Occorre restituire dignità alla cura, valore alla vulnerabilità, rispetto all’altro. Rompere la fascinazione per il potere come dominio e riscoprirlo come servizio, custodia, responsabilità.
Solo così potremo iniziare a risanare la frattura dell’umano, a ricostruire i ponti tra i poli dell’esistenza, e a ritrovare, come ci insegna Eranos, quel Unus Mundus in cui tutto è connesso e nulla è privo di senso.

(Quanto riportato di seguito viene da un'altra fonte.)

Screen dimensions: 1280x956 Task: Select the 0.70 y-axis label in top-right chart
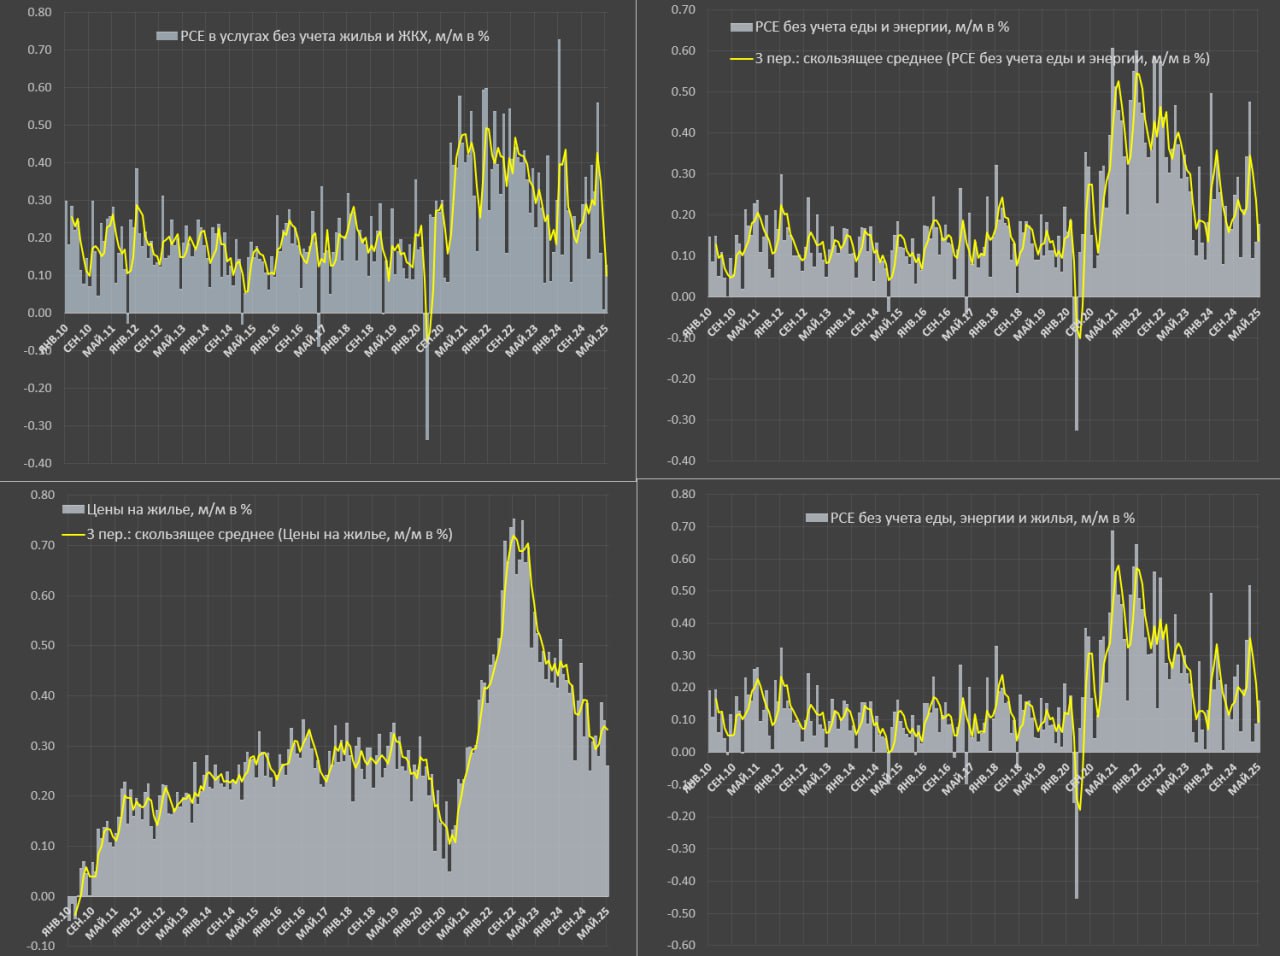[x=682, y=10]
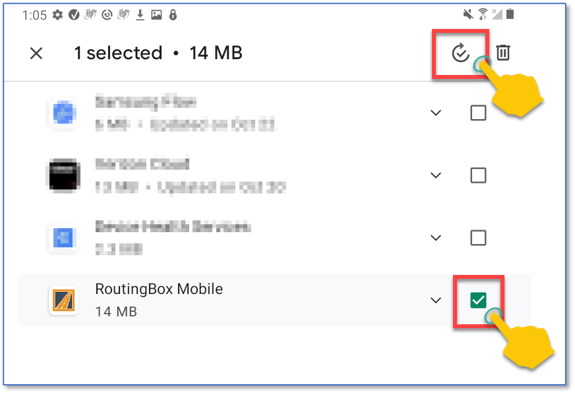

1)In greco antico, “Eranos” (ἔρανος) significa “banchetto” o “convivio”, un evento nel quale i commensali contribuiscono liberamente portando cibo, bevande o denaro. Questo termine ha anche un significato più ampio, riferendosi a un luogo di incontro e scambio culturale. Il termine è stato adottato per definire il luogo di incontro e scambio culturale di Eranos fondato ad Ascona nel 1933, che si poneva come un punto di incontro tra Oriente e Occidente. Eranos indica anche il movimento intellettuale e culturale sviluppatosi a Basilea, in Svizzera, attorno alla figura di Otto Gross e successivamente di altri studiosi, tra cui Carl Jung. La corrente di pensiero Eranos è caratterizzata dall’esplorazione dei temi archetipali, dell’individuo e dei mondi interiori dell’uomo, attraverso l’uso di diverse metodologie scientifiche.